No premiums were paid on the policy. Warren was injured in a collision between his car and an interurban car on January 3, 1934, and died four days later. On January 5th, after the accident, a friend of the family paid defendant’s agent $5 and he accepted it. It further appears that a notice of cancellation of the policy was given by defendant on December 4, 1933, but it is not relied upon. The action is for the death benefit under the personal accident phase of the policy. The court directed a verdict for defendant.

Plaintiff’s contention is that, by delivery of the policy, the insurer rendered it a subsisting contract in prcesenti, although the policy provides in its body that defendant, “in consideration and from the date of payment, of the full annual premium * * # does hereby insure the assured,” and in the “declarations” that it becomes effective “upon payment of the first premium payment herein specified.” He claims that, once effective, the policy remained in force until its expiration date unless formally can-celled by the insurer. The policy contains the statutory form for cancellation at the instance of the insurer. 3 Comp.
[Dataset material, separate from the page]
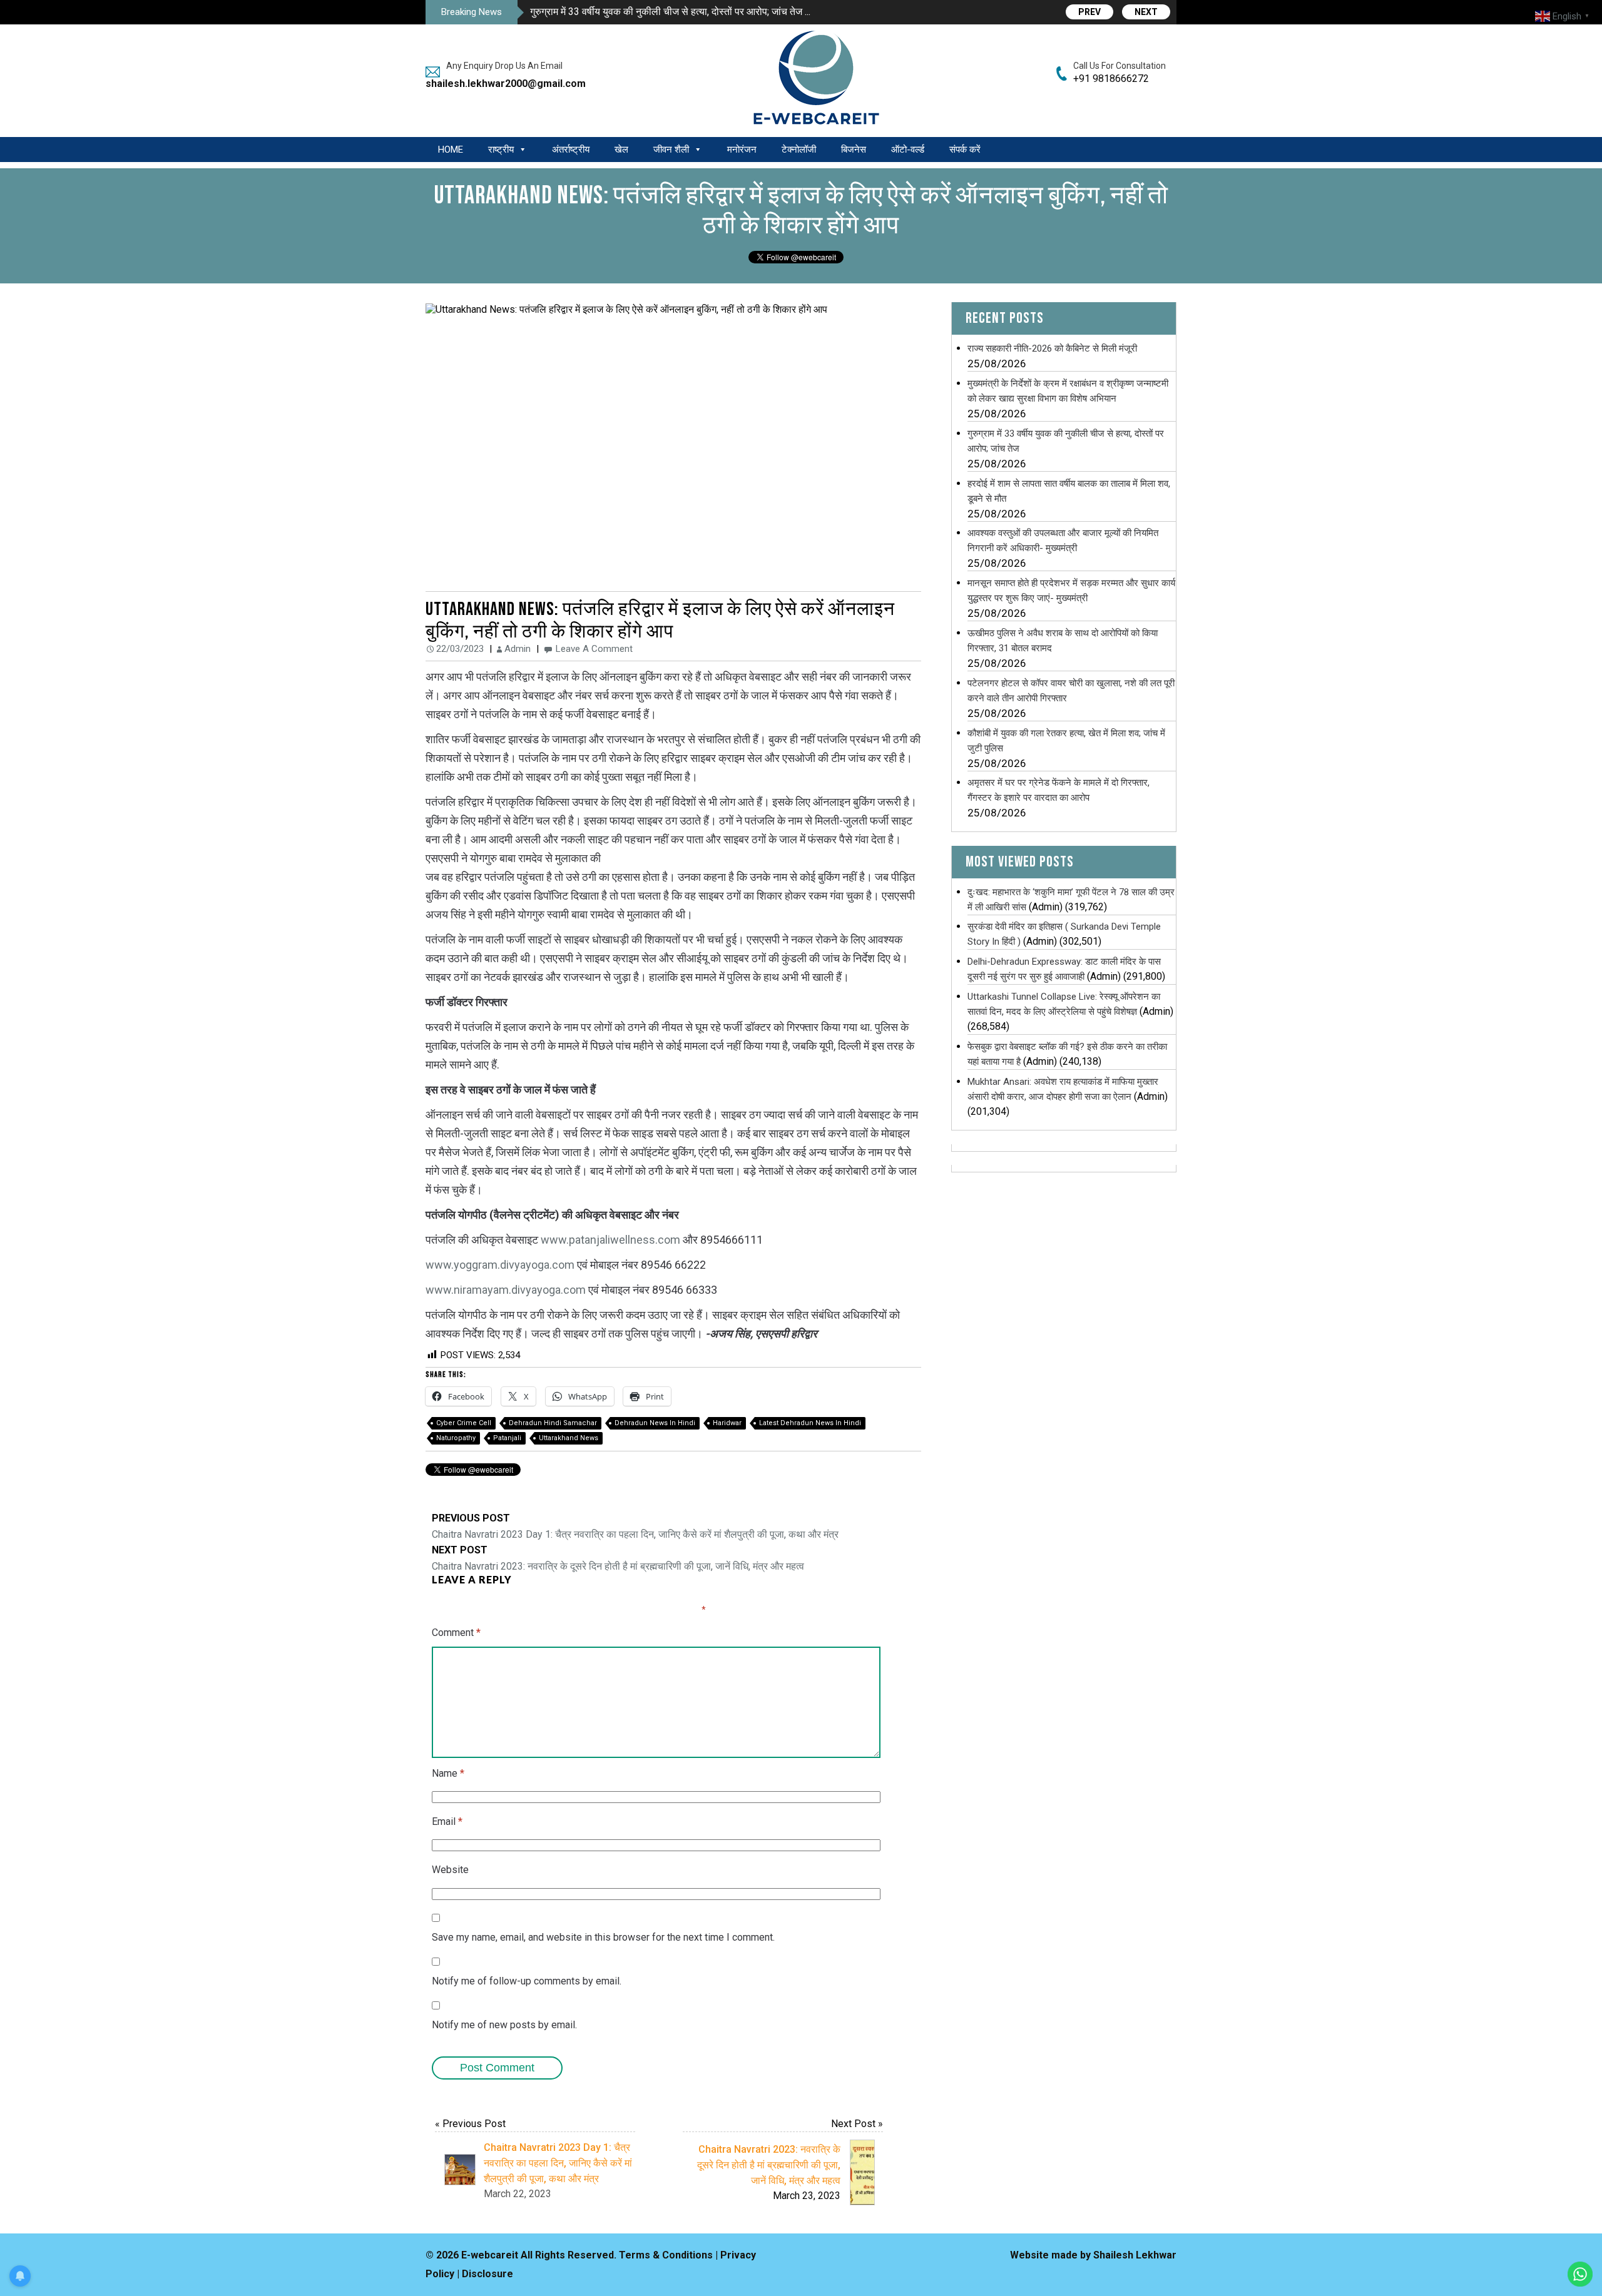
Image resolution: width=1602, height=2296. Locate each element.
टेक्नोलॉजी (799, 149)
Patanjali (507, 1438)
Laws 1929, § 12442 (16).

The immediate operation of. a policy contrary to its terms was discussed in Schaefer v. Peninsular Casualty Ins. Co., 266 Mich. 386, where it was noted that the question rests partly in the character of the recital of the consideration or other express terms of the policy and partly in estoppel.

Defendant relies upon the recitals of the time of operation of the policy above quoted and upon the provision adopted in accordance with 3 Comp. Laws 1929, § 12441:

“If the default be made in the payment of the agreed premium for this policy, the subsequent acceptance of the premium by the insurer or by any of its duly authorized agents shall reinstate the policy, but only to cover loss resulting from accidental injury thereafter sustained.”

The policy must be read as a whole. Plaintiff’s contention, if applicable, would be sufficient to carry the policy in force until the first payment was due. After a premium payment became due and was in default, however, a new situation arose which is covered by the provision above quoted. There are no elements of estoppel in the case to change any of the contract provisions except the fact that the policy was delivered. When delivered, it took effect according to its terms and became subject to subsequent conditions.

As the contract provided for credit and instalment payments and expressly declared the effect of a payment after default, it appears plain that such provision must govern the case. Consequently, at the death of Mr. Warren, the policy was not in effect and the judgment must be affirmed, with costs.

North, C. J., and Wiest, Butzel, Bushnell, Edward M. Sharpe, and Toy, JJ., concurred. Potter, J., did not sit.